Talvez seja necessário deixar
passar a onda para que as soluções mais realistas venham à tona. Acontece que este é um ano
eleitoral e dificilmente os candidatos terão coragem de dizer
que não se acaba com a violência numa sociedade como a brasileira e que é possível, no espaço
de seus mandatos, apenas reduzi-la a níveis mais toleráveis.
Por enquanto estão batendo
tambores e prometendo uma
guerra ao crime. Logo a chuva
lavará suas pinturas e nos embates burocráticos cotidianos já
terão se esquecido dos cantos de
guerra, aos quais só voltarão
quando a mídia se indignar.
É preciso ter um plano real,
controlável no tempo. É preciso
gastar dinheiro com o tema. Um
bom argumento para isso é o dinheiro que a economia brasileira perde por causa da violência
urbana. Dinheiro por dinheiro,
melhor usá-lo de forma construtiva. Só um projeto com credibilidade poderia estimular a sociedade a fazer a sua parte na
luta contra a violência, o que,
aliás, acontece com sociedades
tão distintas como a israelense,
a suíça e a cubana. Nesse clima
de guerra, qualquer visão ponderada que não contemple a vitória total sobre o inimigo é considerada capitulação. Essas
grandes comoções sobre a segurança lembram o aniversário
dos filhos que vão se tornando
adultos. Você acaba sempre descobrindo que está ficando velho.
Desde a chamada Nova República, participo desse debate.
Ainda no tempo em que o Brasil
era presidido pelo general Figueiredo, um grupo de pioneiros, entre eles Paulo Sérgio Pinheiro, tentava entender a violência urbana no país.
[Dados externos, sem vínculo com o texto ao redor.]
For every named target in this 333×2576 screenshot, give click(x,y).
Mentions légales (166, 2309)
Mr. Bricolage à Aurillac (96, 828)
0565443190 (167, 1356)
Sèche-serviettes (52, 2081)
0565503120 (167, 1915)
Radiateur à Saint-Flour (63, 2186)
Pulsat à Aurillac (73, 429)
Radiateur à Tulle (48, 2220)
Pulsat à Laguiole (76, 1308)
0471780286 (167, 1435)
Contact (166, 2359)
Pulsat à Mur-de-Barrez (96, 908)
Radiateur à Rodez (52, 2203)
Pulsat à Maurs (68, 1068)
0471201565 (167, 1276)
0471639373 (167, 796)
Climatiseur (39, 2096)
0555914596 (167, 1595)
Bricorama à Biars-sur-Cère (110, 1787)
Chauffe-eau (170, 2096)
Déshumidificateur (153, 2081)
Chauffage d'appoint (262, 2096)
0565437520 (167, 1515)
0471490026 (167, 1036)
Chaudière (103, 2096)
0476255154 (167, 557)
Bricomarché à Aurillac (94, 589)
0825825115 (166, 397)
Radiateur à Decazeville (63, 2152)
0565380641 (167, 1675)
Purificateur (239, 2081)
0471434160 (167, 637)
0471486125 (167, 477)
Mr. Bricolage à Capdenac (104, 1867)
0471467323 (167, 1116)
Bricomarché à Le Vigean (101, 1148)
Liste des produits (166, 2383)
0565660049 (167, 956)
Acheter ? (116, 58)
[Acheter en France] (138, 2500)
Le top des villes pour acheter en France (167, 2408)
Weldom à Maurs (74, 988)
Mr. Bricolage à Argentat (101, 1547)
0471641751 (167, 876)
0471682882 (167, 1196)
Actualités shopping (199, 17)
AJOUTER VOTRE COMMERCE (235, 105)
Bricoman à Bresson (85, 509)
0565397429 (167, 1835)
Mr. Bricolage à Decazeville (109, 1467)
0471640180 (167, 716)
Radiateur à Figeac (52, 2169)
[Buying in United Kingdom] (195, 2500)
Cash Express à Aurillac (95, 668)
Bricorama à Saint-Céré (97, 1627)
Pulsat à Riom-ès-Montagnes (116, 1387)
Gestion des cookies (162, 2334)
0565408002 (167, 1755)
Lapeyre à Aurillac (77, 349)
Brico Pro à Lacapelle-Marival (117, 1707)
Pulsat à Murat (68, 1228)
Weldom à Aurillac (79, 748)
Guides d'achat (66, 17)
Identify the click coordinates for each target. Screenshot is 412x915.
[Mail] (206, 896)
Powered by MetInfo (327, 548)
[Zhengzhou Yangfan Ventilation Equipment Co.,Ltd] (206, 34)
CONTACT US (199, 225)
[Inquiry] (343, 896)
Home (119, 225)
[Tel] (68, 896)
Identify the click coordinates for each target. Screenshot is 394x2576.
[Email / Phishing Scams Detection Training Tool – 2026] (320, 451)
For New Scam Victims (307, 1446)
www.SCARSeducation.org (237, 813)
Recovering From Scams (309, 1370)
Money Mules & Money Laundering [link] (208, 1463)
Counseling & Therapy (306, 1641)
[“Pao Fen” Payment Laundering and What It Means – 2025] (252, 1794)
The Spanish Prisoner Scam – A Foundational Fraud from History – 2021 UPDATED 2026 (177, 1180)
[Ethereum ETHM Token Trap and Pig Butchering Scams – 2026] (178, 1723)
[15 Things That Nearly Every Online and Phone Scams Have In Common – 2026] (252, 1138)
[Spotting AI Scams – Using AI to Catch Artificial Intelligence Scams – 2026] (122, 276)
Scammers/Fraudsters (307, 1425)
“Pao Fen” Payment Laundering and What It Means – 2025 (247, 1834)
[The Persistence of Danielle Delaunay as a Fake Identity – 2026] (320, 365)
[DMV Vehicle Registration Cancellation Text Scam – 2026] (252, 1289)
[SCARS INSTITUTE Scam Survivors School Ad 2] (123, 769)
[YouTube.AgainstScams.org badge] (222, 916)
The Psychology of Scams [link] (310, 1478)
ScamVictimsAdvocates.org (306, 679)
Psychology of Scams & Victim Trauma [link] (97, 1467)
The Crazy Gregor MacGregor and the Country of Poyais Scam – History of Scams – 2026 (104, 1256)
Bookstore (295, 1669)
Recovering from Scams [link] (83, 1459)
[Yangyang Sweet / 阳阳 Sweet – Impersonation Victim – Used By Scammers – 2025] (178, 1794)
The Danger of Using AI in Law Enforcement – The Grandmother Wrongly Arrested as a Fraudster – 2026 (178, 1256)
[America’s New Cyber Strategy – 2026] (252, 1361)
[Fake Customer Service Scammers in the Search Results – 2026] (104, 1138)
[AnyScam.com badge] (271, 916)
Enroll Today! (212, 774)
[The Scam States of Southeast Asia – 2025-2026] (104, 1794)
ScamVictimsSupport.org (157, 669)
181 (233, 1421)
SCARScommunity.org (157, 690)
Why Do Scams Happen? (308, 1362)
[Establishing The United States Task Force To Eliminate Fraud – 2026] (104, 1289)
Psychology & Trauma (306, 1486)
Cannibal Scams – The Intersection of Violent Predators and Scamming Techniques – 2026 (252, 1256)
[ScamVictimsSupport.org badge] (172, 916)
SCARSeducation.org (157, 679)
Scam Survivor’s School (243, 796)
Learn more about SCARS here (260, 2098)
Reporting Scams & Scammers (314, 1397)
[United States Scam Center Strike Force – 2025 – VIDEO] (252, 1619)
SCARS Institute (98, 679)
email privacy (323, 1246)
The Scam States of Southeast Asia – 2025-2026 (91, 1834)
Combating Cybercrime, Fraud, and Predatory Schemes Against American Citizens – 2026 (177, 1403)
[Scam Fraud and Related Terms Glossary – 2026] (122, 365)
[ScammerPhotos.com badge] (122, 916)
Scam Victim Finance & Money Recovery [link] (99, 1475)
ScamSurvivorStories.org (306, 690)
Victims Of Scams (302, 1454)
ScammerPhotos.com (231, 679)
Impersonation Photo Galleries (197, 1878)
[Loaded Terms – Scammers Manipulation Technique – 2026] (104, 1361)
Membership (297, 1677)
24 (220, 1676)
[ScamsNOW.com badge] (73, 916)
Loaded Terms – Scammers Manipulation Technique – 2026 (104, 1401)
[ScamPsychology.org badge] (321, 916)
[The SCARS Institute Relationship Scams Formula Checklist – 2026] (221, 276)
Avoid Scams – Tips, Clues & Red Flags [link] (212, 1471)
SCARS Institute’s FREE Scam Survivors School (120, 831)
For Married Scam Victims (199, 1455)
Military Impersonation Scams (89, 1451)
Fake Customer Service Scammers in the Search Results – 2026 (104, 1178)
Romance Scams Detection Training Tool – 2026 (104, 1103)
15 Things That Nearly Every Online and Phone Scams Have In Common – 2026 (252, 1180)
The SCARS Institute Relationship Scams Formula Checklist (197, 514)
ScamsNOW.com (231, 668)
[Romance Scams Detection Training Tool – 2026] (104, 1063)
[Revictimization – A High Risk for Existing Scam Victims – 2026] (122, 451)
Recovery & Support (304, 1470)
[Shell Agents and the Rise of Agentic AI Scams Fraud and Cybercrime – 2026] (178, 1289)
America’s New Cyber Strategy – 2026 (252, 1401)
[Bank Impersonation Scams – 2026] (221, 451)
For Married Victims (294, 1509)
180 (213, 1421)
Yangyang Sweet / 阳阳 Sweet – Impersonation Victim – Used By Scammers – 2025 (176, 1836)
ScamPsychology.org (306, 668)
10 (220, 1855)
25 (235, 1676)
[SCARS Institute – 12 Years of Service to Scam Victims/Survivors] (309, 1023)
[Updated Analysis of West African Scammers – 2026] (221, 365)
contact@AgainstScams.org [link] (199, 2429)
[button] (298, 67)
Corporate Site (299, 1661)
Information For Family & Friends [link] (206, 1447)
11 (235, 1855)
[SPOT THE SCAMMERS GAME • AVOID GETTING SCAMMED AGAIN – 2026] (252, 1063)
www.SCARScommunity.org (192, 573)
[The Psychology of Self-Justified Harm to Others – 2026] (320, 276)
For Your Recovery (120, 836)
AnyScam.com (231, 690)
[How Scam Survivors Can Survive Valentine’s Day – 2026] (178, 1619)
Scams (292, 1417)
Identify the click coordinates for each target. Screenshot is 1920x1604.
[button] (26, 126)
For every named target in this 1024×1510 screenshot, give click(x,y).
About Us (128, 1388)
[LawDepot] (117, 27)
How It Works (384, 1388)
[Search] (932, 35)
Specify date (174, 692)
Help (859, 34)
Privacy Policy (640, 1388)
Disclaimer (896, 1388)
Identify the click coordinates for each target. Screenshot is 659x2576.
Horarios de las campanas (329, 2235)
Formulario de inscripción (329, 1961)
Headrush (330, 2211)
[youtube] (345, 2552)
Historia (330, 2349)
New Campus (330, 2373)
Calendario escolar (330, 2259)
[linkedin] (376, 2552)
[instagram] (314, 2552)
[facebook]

Em alguns pontos avançamos,
tanto que Paulo Sérgio ocupa
hoje um cargo vital no governo,
pois cuida dos direitos humanos. Mas o processo de modernização e qualificação da polícia,
a revisão da política penitenciária, programas que abram horizontes para a juventude da periferia das grandes cidades, tudo
isso ainda está por fazer.
Os políticos preferem declarar
guerra ao crime de ano em ano
e empurrar o problema com a
barriga. Para dizer a verdade, o
Brasil grita muito em tempos de
tragédia, mas, de uma certa forma, ainda não decidiu tratar seriamente o problema.